SOLOPOS.COM - Ilustrasi makanan dan minuman yang menggunakan gula pasir sebagai bahan olahannya. (Istimewa).

Solopos.com, SOLO – Kenaikan harga gula pasir akhir-akhir ini berdampak pada pelaku usaha terutama minuman yang terpaksa mengurangi laba.

Berdasarkan informasi harga pangan yang diunggah dalam laman resmi Bank Indonesia, per Jumat (10/11/2023), harga gula pasir di Solo masih berkisar Rp16.250 hingga Rp16.500/kg. Pergerakan harga gula pasir khususnya untuk jenis gula pasir lokal, sejak enam bulan terakhir terjadi pada awal Mei 2023.

Promosi Sistem E-Katalog Terbaru LKPP Meluncur, Bisa Lacak Pengiriman dan Pembayaran

Di mana dari Rp13.750/kg menjadi Rp13.900/kg. Selang empat hari berikutnya, harga kembali naik menjadi Rp14.150/kg. Harga tersebut bertahan hingga 13 September 2023.

Pada 14 September 2024 harga gula pasir lokal naik lagi menjadi Rp14.500/kg. Pada 18 September naik lagi menjadi Rp15.250/kg dan menjadi Rp15.400/kg pada 21 September 2023. Peningkatan harga secara beruntun terjadi pada 20-24 Oktober 2023. Di mana dari harga Rp15.400/kg, naik menjadi Rp15.650/kg, kemudian menjadi Rp16.000/kg dan naik lagi menjadi Rp16.250/kg. Terakhir pada 30 Oktober 2023 naik menjadi Rp16.500/kg dan bertahan sampai Jumat (10/11/2023).

Sedangkan untuk harga gula pasir premium saat ini adalah Rp16.250/kg. Naik pada 18 September 2023 dari harga sebelumnya Rp16.000/kg. Terkait harga gula pasir lokal tersebut, masih ada kemungkinan untuk naik lagi.

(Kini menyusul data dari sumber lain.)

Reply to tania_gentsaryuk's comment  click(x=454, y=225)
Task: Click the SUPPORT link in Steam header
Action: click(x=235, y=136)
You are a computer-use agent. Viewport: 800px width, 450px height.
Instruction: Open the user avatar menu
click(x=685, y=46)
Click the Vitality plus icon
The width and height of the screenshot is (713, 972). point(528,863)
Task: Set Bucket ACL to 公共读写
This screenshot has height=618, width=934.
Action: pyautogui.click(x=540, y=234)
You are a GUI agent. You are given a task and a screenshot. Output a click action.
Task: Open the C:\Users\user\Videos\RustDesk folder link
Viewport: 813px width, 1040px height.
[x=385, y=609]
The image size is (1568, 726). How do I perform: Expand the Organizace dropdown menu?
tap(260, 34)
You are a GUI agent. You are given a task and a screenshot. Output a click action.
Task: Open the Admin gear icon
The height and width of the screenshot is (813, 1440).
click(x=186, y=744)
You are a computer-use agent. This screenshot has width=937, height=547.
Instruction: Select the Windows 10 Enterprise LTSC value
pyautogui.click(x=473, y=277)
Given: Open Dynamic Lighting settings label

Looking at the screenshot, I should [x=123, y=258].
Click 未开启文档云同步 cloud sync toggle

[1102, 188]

Hal itu disampaikan oleh salah satu pedagang di Pasar Nusukan, Didik. Menurutnya, harga gula pasir per sak atau kemasan 50 kg pada Sabtu (11/11/2023) sudah naik sekitar Rp20.000. “Hari ini gula pasir Rp16.500/kg, besok sudah sekitar Rp17.000/kg. Sebab harga per karung juga sudah naik ini tadi,” kata dia saat ditemui di lapaknya, Sabtu.

Kemungkinan besar harga gula tersebut juga berdampak pada penjualan minuman atau makanan-makanan olahan yang membutuhkan gula. Namun berdasarkan pantauan Solopos.com, pada awal pekan lalu di wilayah Ngemplak, Boyolali, harga minuman es teh jumbo yang tengah tren saat ini, masih dapat ditemukan dengan harga Rp3.000, atau tidak ada perubahan dari harga sebelum-sebelumnya.

Kemudian salah satu pemilik warung makan di kawasan Manahan, Solo, Surati, mengatakan kenaikan harga komoditas seperti gula, cabai dan berat sangat berdampak pada usahanya. Sebab setiap harinya dia membutuhkan bahan-bahan tersebut untuk membuat menu makanan dan minuman di warungnya.

Namun untuk menjaga agar dagangannya tidak ditinggal pelanggan, dirinya memilih untuk mempertahankan harga jual menu makanan dan minuman di warungnya. Dalam sehari dirinya membutuhkan sekitar 5 kg gula pasir, 1 kg cabai dan antara 15-20 kg beras.

“Kalau harga [menu] tetap. Hanya berani menaikkan harga kalau Lebaran. Sebab kalau Lebaran naik kan wajar. Kalau ini tidak berani, ya kurangi pendapatan saja,” kata dia saat ditemui di warungnya, Sabtu.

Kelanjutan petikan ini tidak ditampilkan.